» RECORDS SUPPLIED:
========================
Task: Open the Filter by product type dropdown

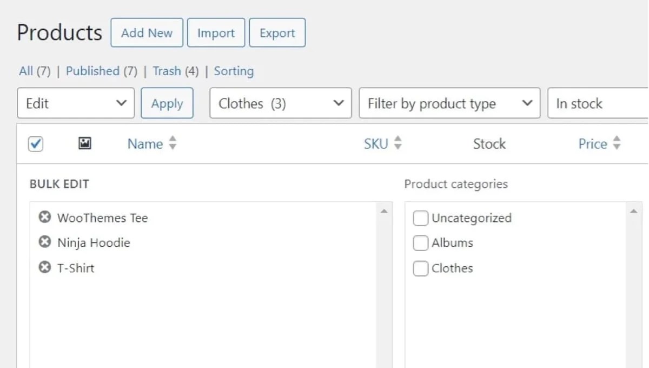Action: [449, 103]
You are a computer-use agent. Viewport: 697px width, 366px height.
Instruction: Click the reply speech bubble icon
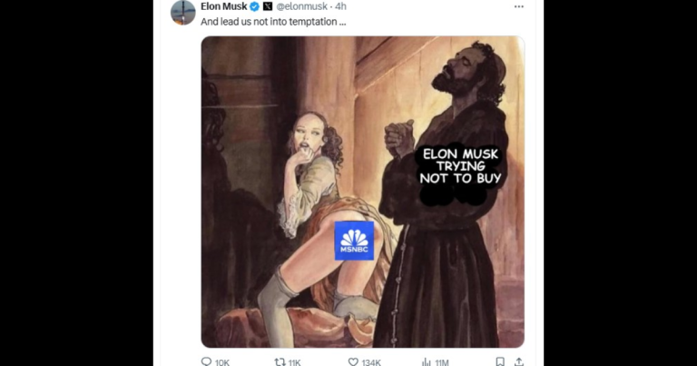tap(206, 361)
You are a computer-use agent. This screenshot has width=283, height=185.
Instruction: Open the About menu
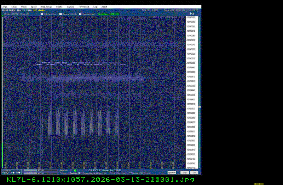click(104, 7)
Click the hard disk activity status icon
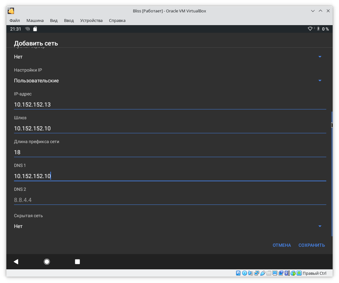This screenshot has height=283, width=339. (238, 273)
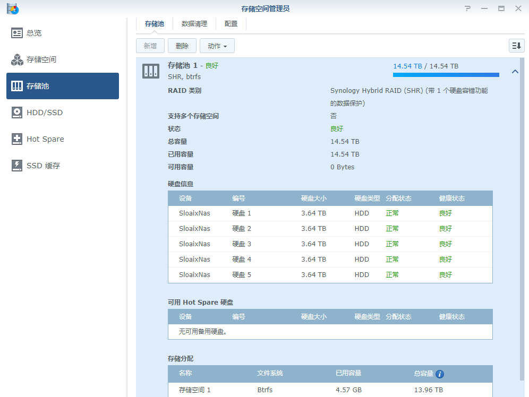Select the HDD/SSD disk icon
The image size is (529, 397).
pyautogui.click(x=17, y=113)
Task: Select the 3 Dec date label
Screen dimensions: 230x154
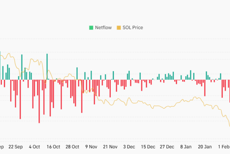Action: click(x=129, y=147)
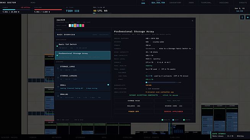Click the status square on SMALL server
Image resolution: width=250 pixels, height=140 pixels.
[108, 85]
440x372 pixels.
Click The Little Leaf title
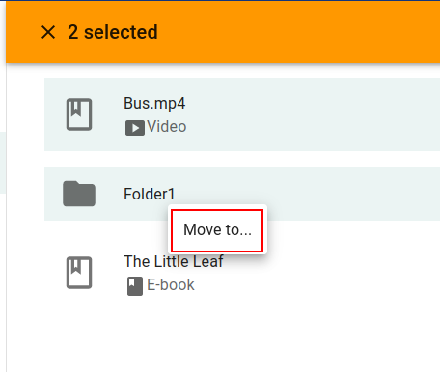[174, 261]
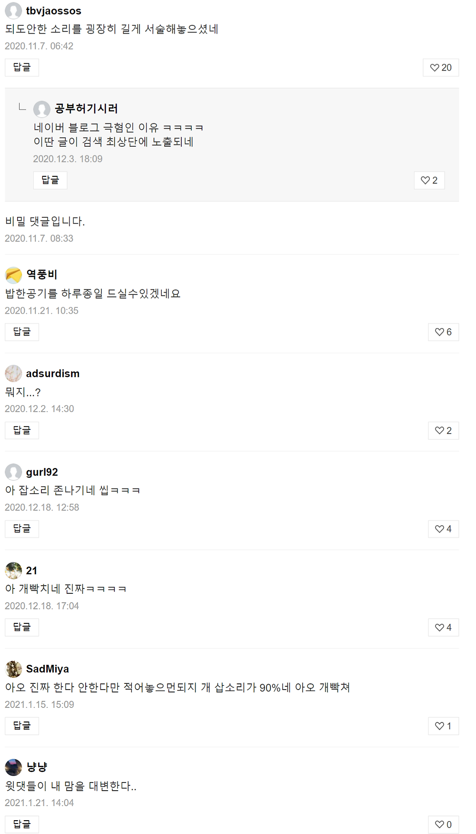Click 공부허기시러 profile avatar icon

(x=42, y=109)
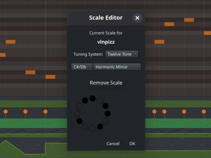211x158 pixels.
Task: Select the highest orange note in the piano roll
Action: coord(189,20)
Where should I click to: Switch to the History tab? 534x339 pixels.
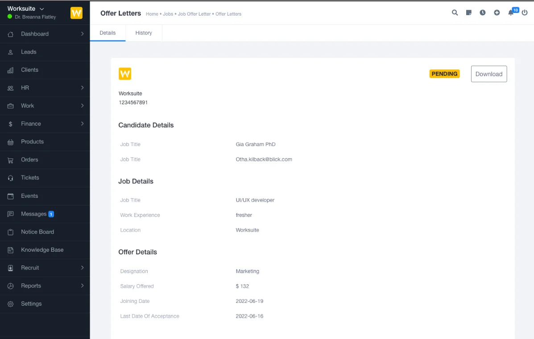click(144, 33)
========================
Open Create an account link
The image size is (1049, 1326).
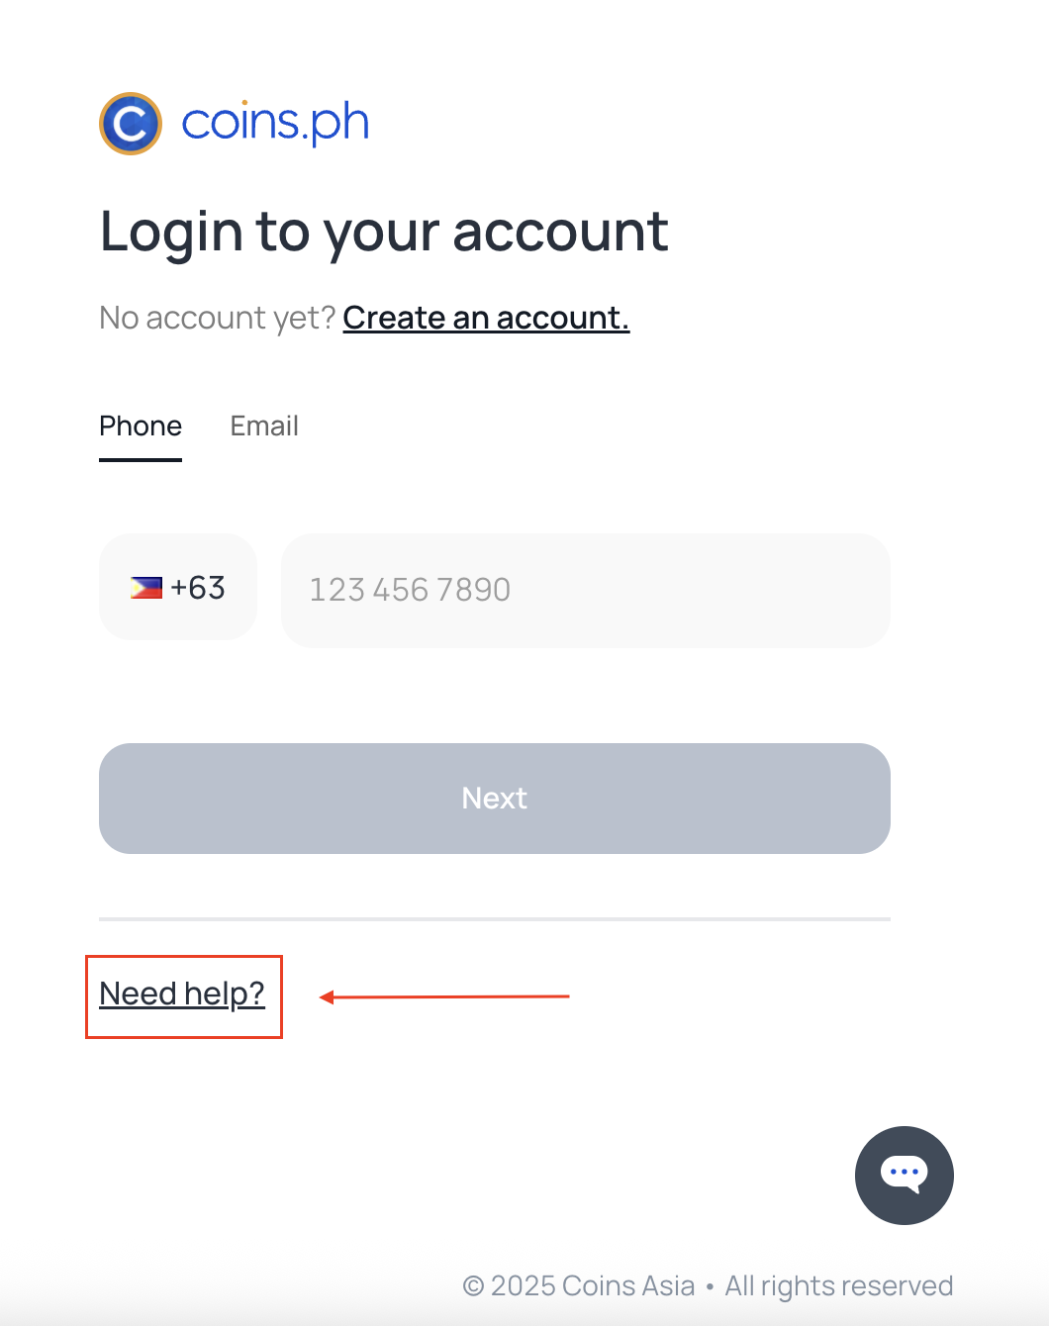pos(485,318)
========================
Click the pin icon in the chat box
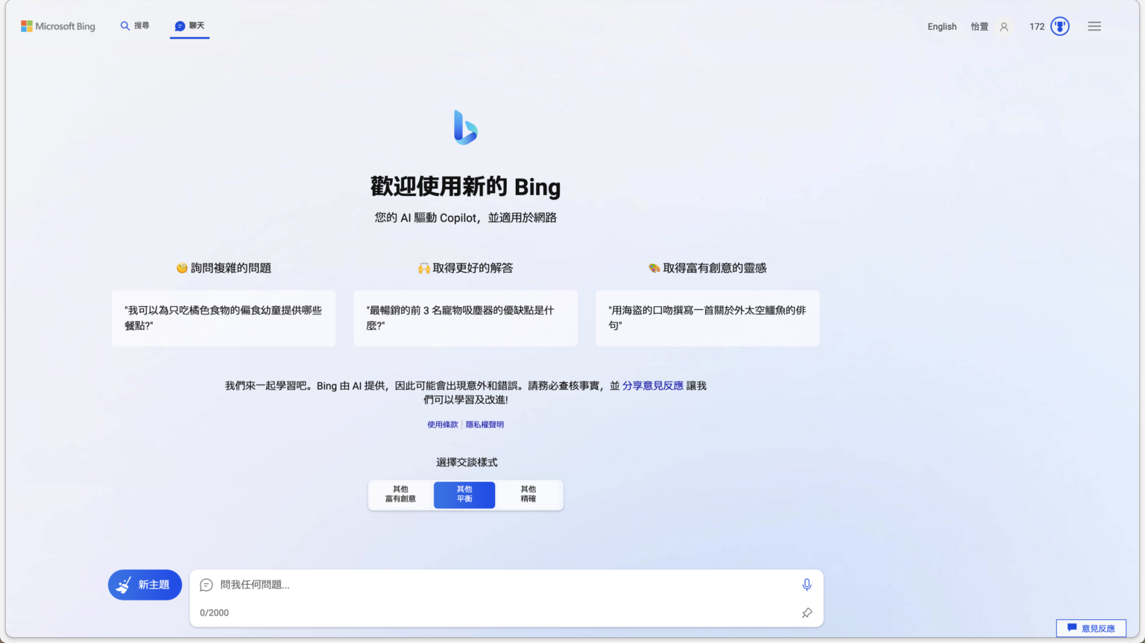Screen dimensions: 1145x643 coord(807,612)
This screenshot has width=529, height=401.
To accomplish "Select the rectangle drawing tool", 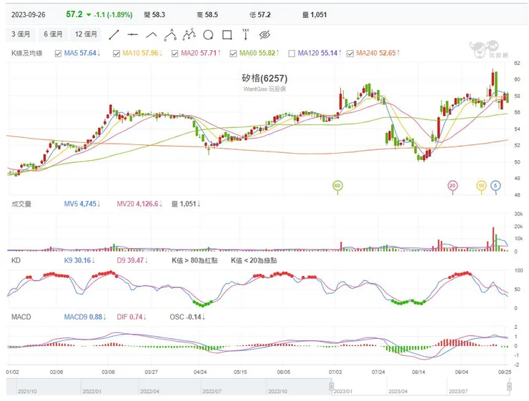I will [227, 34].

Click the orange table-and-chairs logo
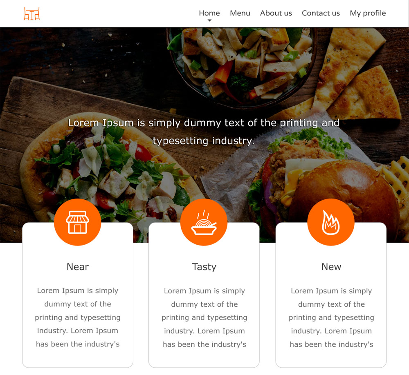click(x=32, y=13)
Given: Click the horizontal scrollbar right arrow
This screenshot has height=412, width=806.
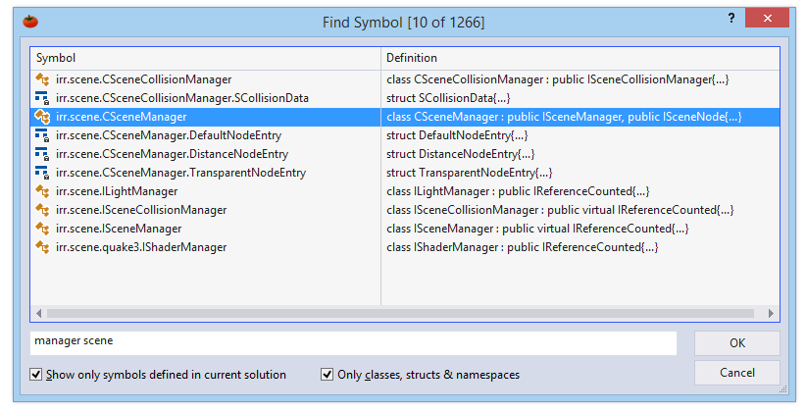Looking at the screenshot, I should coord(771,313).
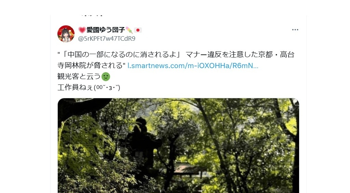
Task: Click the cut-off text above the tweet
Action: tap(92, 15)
========================
» AIM OF THE EXERCISE: Scan the lines above, and whenever one holds the string "agent", copy it.

» TASK SOLUTION:
You are a computer-use agent. Viewport: 697px width, 366px height.
You are a computer-use agent. This screenshot has width=283, height=185.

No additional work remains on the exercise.